Acres of Mine-Resistant Ambush-Protected vehicles no longer needed in Afghanistan await airlift out of the country in June. (Chris Carroll/Stars and Stripes)

WASHINGTON — Vice President Joe Biden and Deputy Secretary of Defense Ashton Carter praised the servicemembers and civilians involved in procuring and building the Mine Resistant Ambush Protected vehicle Monday, as the program office officially moved from the Marine Corps to the Army.

The MRAP, designed with a V-shaped hull to deflect the impact of roadside bombs, is “singularly responsible for saving the lives and limbs of thousands of servicemembers in Iraq and Afghanistan,” Carter told the crowd in the Pentagon auditorium. “There was no more important program in the Defense Department in the last decade.”

Biden said that, as the father of a National Guard soldier, “I felt a hell of a lot better ... knowing that when my son was in theater in Iraq, that MRAPs were available.”

Biden and Carter recounted the fight to acquire the massive vehicles.

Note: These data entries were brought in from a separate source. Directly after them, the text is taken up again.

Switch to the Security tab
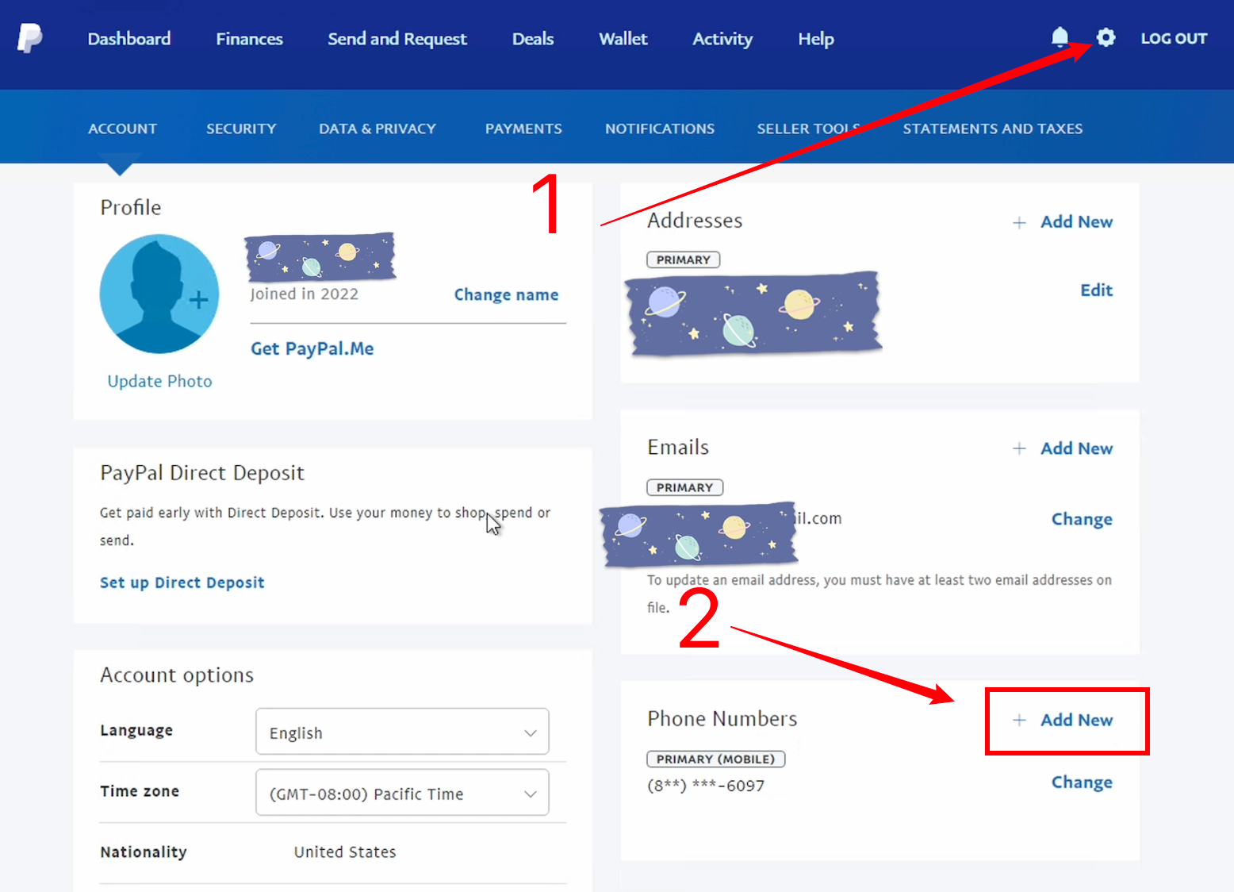Image resolution: width=1234 pixels, height=892 pixels. (x=241, y=129)
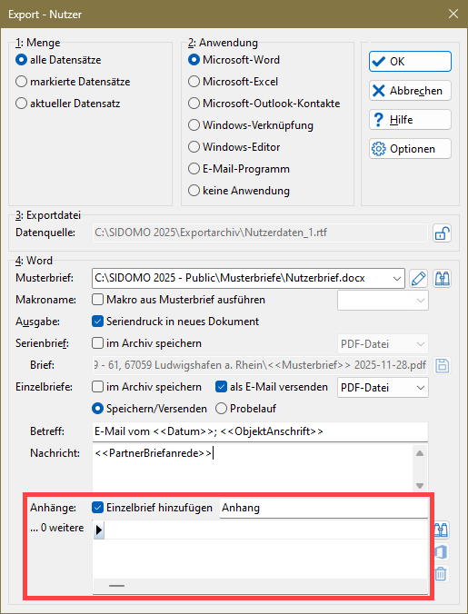Expand the Musterbrief path dropdown
This screenshot has height=614, width=468.
point(397,279)
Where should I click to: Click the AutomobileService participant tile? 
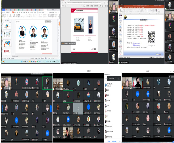click(x=26, y=134)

Commanders had been asking for help countering the IED threat, Carter said, but the call was going unheeded.

Though other countries, such as South Africa, had vehicles that were better suited for bomb-laden terrain, Biden, then a senator, said he had difficulty convincing his members of Congress to vote to support the MRAP.

On March 28, 2007, he was on the floor of the Senate and realized he didn’t have the votes, he said. So Biden said he placed a phone call to then-Marine Corps Commandant Gen. James Conway.

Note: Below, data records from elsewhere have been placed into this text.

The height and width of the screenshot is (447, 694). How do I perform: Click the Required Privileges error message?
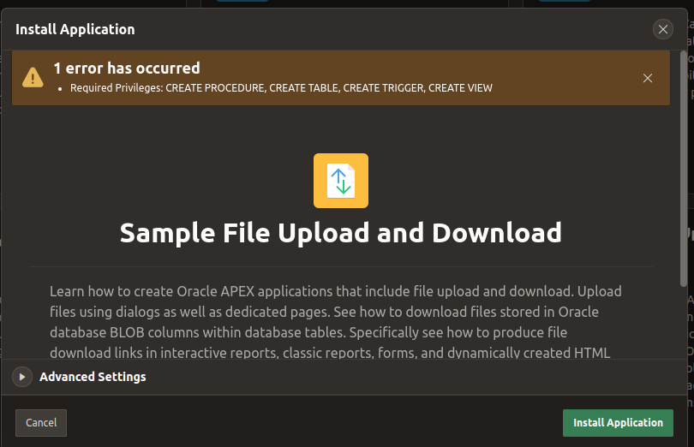pyautogui.click(x=281, y=87)
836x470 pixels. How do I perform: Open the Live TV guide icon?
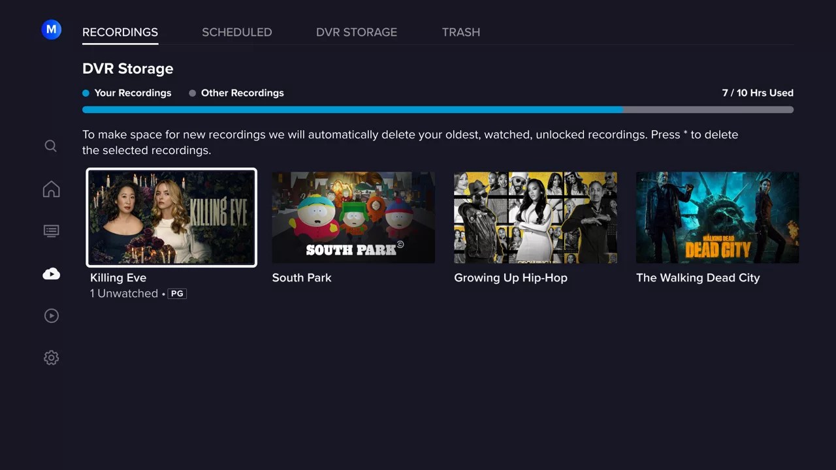pos(51,231)

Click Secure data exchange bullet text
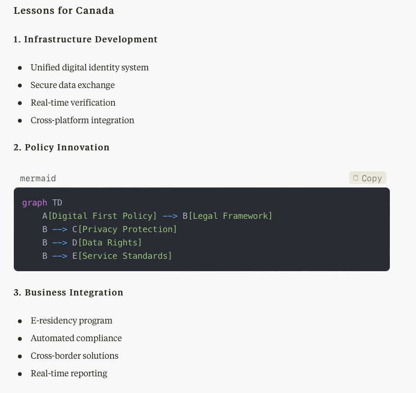coord(73,85)
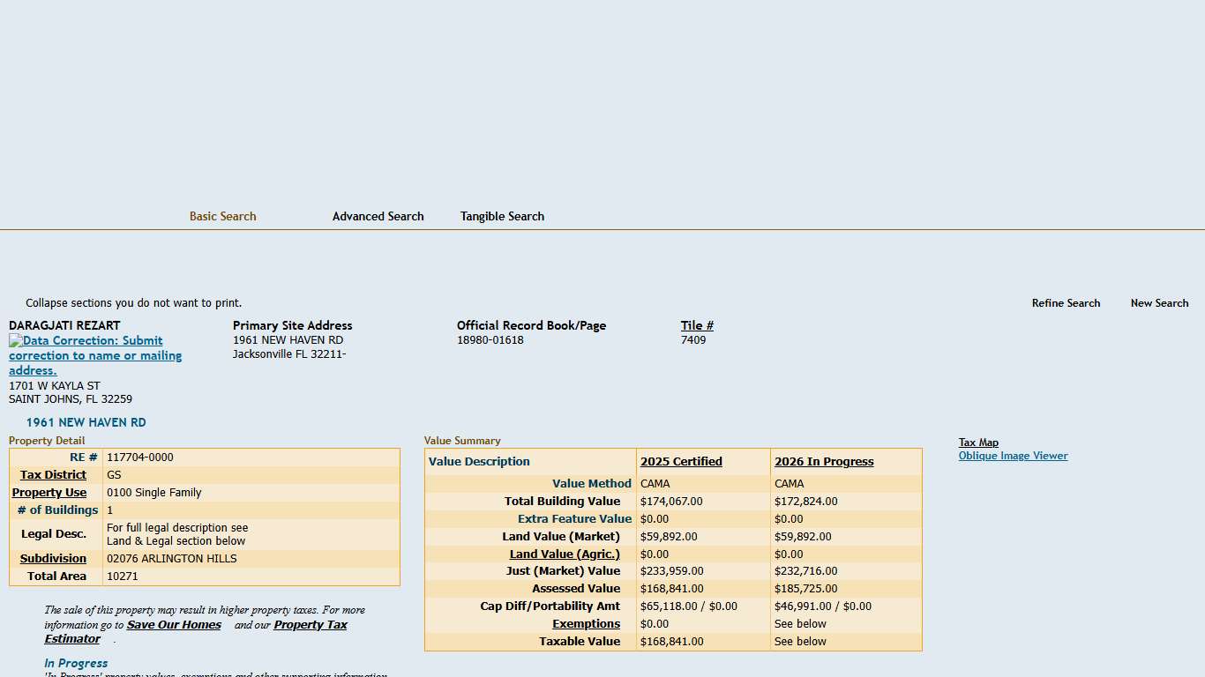Click Refine Search
1205x677 pixels.
(1066, 302)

“He said, “It’s the highest moral imperative I have as the commandant of the Marine Corps. My kids are getting killed,” Biden said. “I quoted him, and that turned the tide.”

At the time, Biden said, much of the pushback was from members of Congress who wanted to wait for the next update to the Humvee, which was not scheduled to be ready until this year. Eventually, Congress approved more than $23 billion to get the MRAP program moving, Biden said.

Gen. Ray Odierno asked for 18,000 of the vehicles.

“I still marvel at how you got it done,” Biden said. “You saved thousands of American lives.”

The MRAP program also helped change the way the Defense Department responded to urgent battlefield needs, Carter said.

In all, more than 24,000 MRAPS were sent to Iraq and Afghanistan.